## TASK DIRECTIONS
Rewrite the data from the line containing "You are a GUI" through the line containing "click(548, 112)", swapping "screenshot" for "screen capture" and changing nothing else. Leave the pictures out.

## DATASET EXTRACT
--

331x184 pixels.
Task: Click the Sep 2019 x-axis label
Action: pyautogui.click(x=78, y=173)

--

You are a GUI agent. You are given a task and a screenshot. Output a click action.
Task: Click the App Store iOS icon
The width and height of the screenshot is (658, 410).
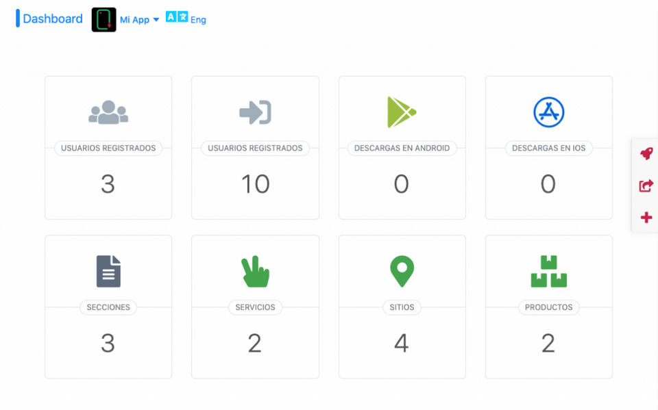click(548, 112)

--

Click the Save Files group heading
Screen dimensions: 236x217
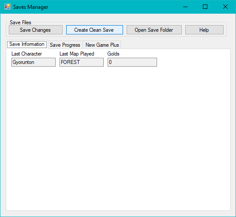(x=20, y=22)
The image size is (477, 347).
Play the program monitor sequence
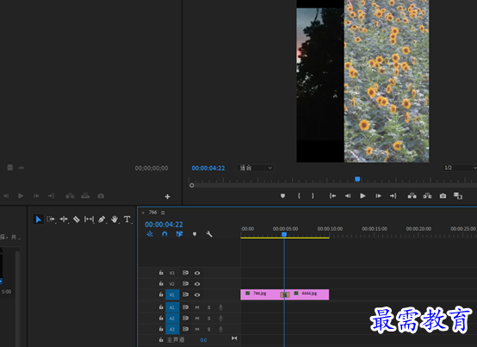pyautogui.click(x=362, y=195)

--

## ANSWER BELOW
You are a GUI agent. You are given a task and a screen capture. Output a click action.
Task: Click the App Store iOS icon
The width and height of the screen capture is (658, 410).
click(548, 112)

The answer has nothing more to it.